No Mês da Advocacia, a Ordem dos Advogados do Brasil – Seção Goiás (OAB-GO) apresenta uma série especial de entrevistas com os conselheiros seccionais que atuam diretamente na defesa e no impulsionamento da categoria em todo o Estado. Hoje, conheça a trajetória e as ações de Carla Sahium Traboulsi.

Confira a entrevista completa:

OAB-GO: Para você, o que representa ocupar uma cadeira no Conselho Seccional da OAB-GO?

Carla Sahium: Poder ocupar uma cadeira no Conselho Seccional da OAB-GO representa, para mim, uma grande honra, mas sobretudo uma responsabilidade. É a oportunidade de participar ativamente da construção institucional da advocacia, contribuindo para o fortalecimento das prerrogativas profissionais, da ética, do acesso à justiça e do papel social que a advocacia exerce na defesa da cidadania e do Estado Democrático de Direito.

Mais do que representar a classe, significa ouvir os advogados e advogadas, compreender seus desafios e colaborar para que a Ordem continue sendo uma instituição forte, respeitada e comprometida com os interesses da advocacia e da sociedade.

OAB-GO: Como você tem contribuído, no Conselho Seccional, para o fortalecimento da advocacia goiana?

Carla Sahium: Minha trajetória sempre esteve profundamente ligada à Ordem dos Advogados do Brasil. Tive a honra de presidir a Comissão de Mediação, Conciliação e Arbitragem da OAB-GO em diferentes gestões, integrar comissões nacionais e, atualmente, participar da Comissão Especial de Arbitragem da OAB Federal.

Essas experiências reforçaram minha convicção de que a advocacia goiana precisa estar preparada para os desafios contemporâneos, ampliando seus espaços de atuação e valorizando métodos eficientes e adequados de solução de conflitos.

No Conselho Seccional, procuro contribuir por meio do diálogo, da construção de consensos e da defesa de uma advocacia comprometida com soluções.

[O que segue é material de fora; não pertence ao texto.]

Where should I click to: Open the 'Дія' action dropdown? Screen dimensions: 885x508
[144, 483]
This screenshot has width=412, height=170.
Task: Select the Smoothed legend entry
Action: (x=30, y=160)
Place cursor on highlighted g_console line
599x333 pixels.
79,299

Acredito que nosso papel vai muito além da litigância. Somos profissionais chamados a orientar, prevenir conflitos, proteger direitos, construir pontes e oferecer segurança jurídica para as pessoas, empresas e instituições.

No âmbito da atual gestão da OAB-GO, estou participando, juntamente com a Diretoria Seccional, da estruturação da Câmara de Mediação e Arbitragem da OAB-GO, um projeto que considero extremamente relevante para a advocacia goiana. A iniciativa busca criar novas oportunidades de atuação profissional, fortalecer os métodos adequados de solução de conflitos e aproximar ainda mais a advocacia dos mecanismos modernos de acesso à justiça.

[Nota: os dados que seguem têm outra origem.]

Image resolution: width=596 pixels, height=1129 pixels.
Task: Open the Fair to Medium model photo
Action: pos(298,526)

Também busco incentivar a capacitação permanente, a inovação, a valorização das prerrogativas profissionais e o fortalecimento institucional da advocacia goiana, para que os advogados goianos estejam cada vez mais preparados para os desafios e oportunidades do futuro.

OAB-GO: Que mensagem você gostaria de deixar para os advogados e advogadas de Goiás?

Carla Sahium: Ao longo da minha trajetória, percebi que as pessoas raramente procuram um advogado apenas por uma questão jurídica. Elas procuram alguém capaz de ajudá-las a enfrentar momentos importantes de suas vidas, proteger seus patrimônios, organizar suas relações e encontrar caminhos para seguir em frente.

Por isso, acredito que nossa maior responsabilidade não é apenas conhecer as leis, mas compreender as pessoas e os problemas que nos são confiados.

A advocacia continuará sendo uma das profissões mais importantes da sociedade porque trabalha diretamente com aquilo que tem valor para as pessoas: seus direitos, seus projetos, suas famílias, seus negócios e seus sonhos.

Minha mensagem é para que nunca percamos essa perspectiva. Que possamos exercer a advocacia com excelência técnica, mas também com sensibilidade, responsabilidade e compromisso com a construção de soluções.

Porque, no final das contas, mais do que processos, a advocacia é feita de pessoas. E é por meio delas que podemos transformar conflitos em oportunidades, desafios em aprendizado e o Direito em um verdadeiro instrumento de construção social.

A advocacia não deve ser reconhecida apenas pela capacidade de apontar problemas, mas principalmente pela capacidade de construir soluções.